Fear about slowing growth and the prospect of lower interest rates have been pushing the price of gold higher.
But analysts say the metal may be nearing the top of its run for now, and whether it continues to gain depends on whether the markets continue to fear trade wars will dampen global growth.
Gold futures had been struggling this year to hold above $1,300 and once the price broke $1,279 in recent sessions, analysts said that set the stage for a move higher. Gold futures for August were higher by more than $5 to $1,334 per ounce Wednesday afternoon, and are up 5% since the beginning of May.
On Wednesday, the dollar was higher and Treasury yields were lower. Stocks were also higher, both on expectations the Fed would cut interest rates and hopes the U.S. would not slap tariffs on all Mexican goods next week, as threatened by President Donald Trump.
"Right now you have to take into account that it had a good run and also that we still have a firm dollar going forward," said James Steel, chief commodities analyst at HSBC. The dollar and gold often move in opposite directions. Steel said he expects gold to reach a high of $1,372 by the end of the year, but it may stop for a period before it heads higher.
'I think the market is in need of some consolidation right now," said Steel.
Bart Melek, head of commodities strategy at TD Securities, said he also sees the rally getting close to a peak for now.
"It's been a nice run," he said, adding he does not see the market breaking above the year highs of $1,346. "I think the market is a little overly optimistic on their Fed view. A lot of people expect as many as three cuts this year, starting in June. I don't think that's on. Yes the U.S. economy is slowing, and Mr. Trump has added to the uncertainty."
Strategists say the buying interest in the metal picked up dramatically right after President Donald Trump tweeted that he would put tariffs on all Mexican goods. That also increased worries about economic growth, sent buyers into Treasurys, and raised expectations that the Fed would now not only lower interest rates. but maybe even cut twice this year.

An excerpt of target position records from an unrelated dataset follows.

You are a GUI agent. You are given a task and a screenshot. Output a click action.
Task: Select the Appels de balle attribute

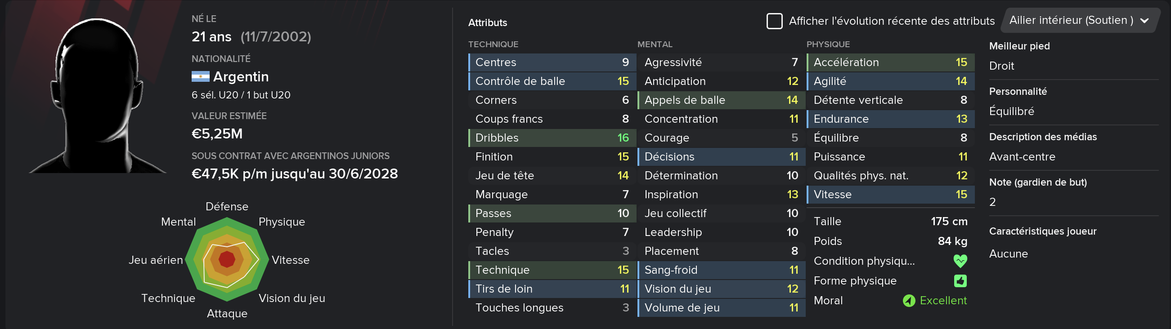click(x=721, y=100)
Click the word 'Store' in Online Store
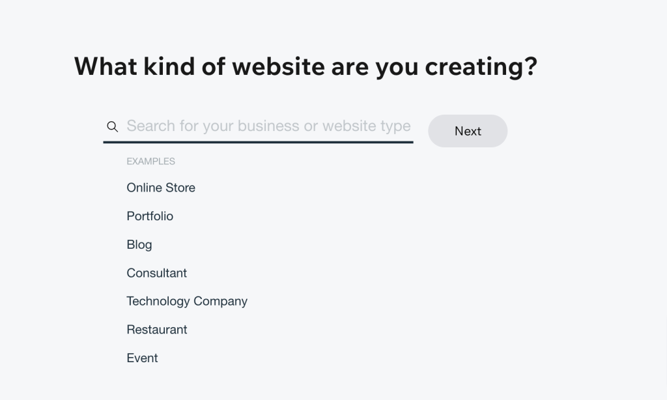 [x=180, y=188]
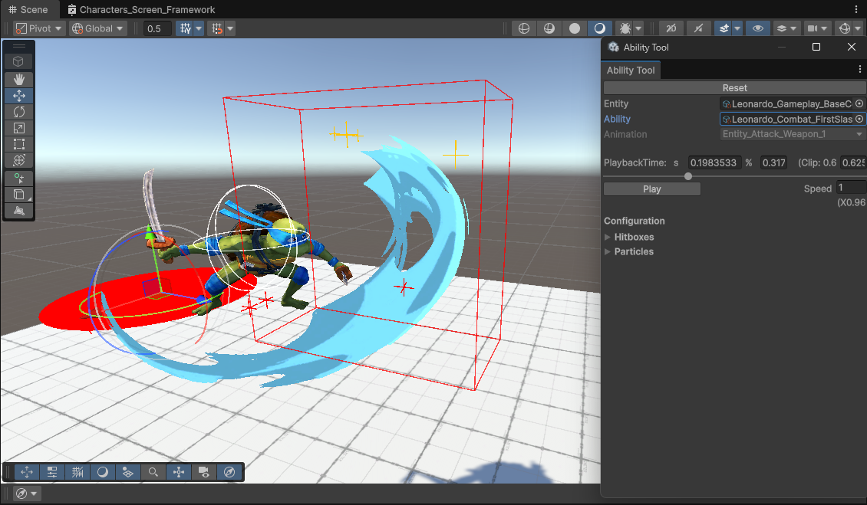Viewport: 867px width, 505px height.
Task: Select the Hand (View) tool
Action: [x=18, y=79]
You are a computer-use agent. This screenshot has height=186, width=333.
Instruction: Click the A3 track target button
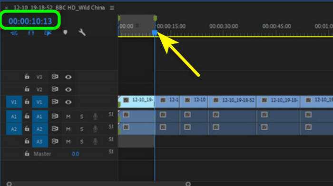coord(40,142)

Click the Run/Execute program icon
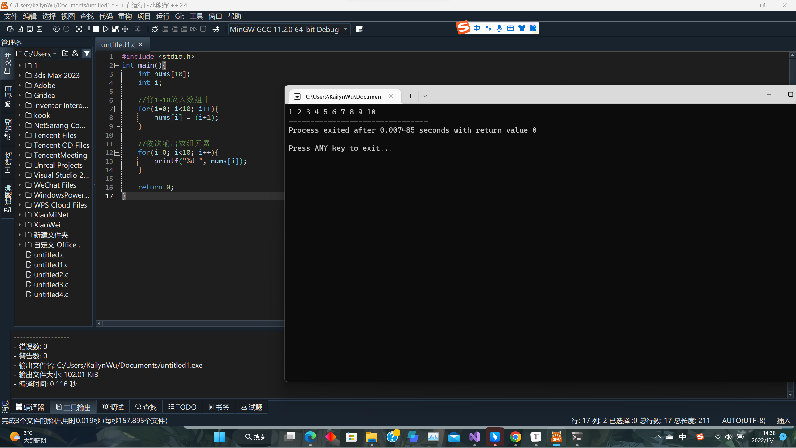pyautogui.click(x=104, y=29)
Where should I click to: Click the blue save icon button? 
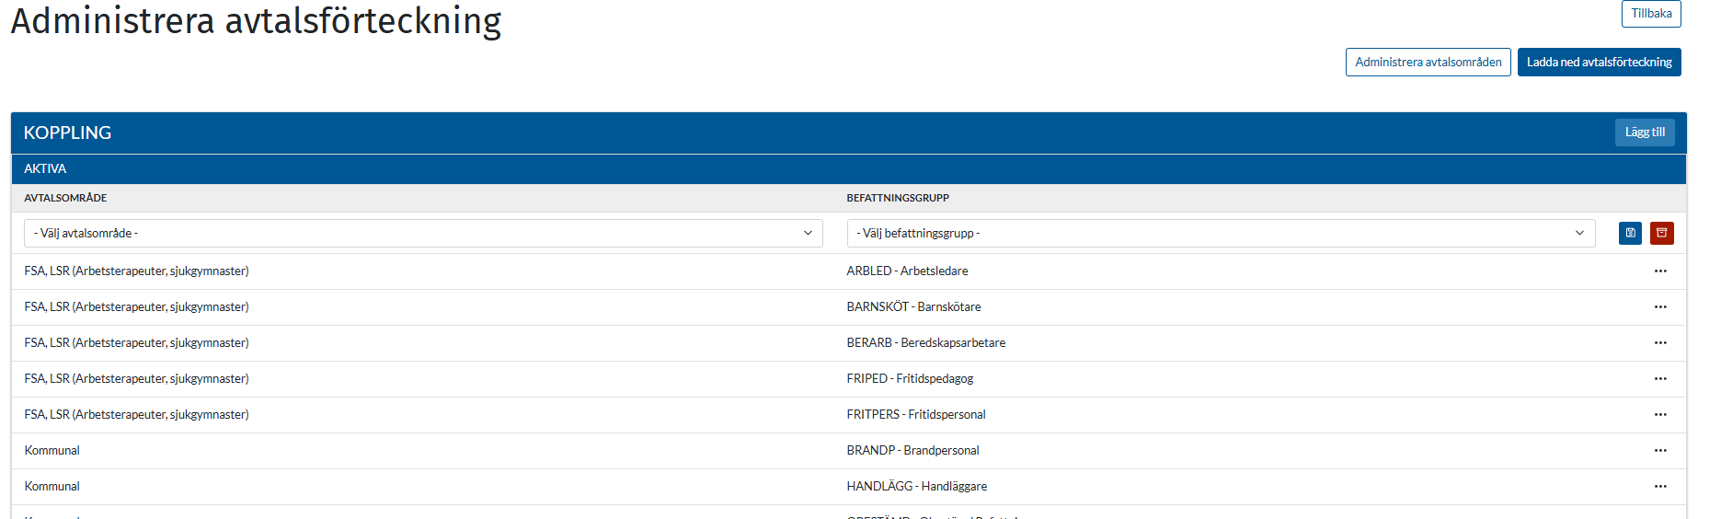pyautogui.click(x=1630, y=234)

The gold buying also drove up ETFs, and SPDR Gold shares is up 4% since early May.
"I do think the rally has some legs," said Steel, head of precious metals analysis at HSBC. "It's gone sharply higher in just a few days so one has to accept that the rally may need some period of consolidation. The increase in financial market volatility, and trade-related and geopolitical risks are what's behind this."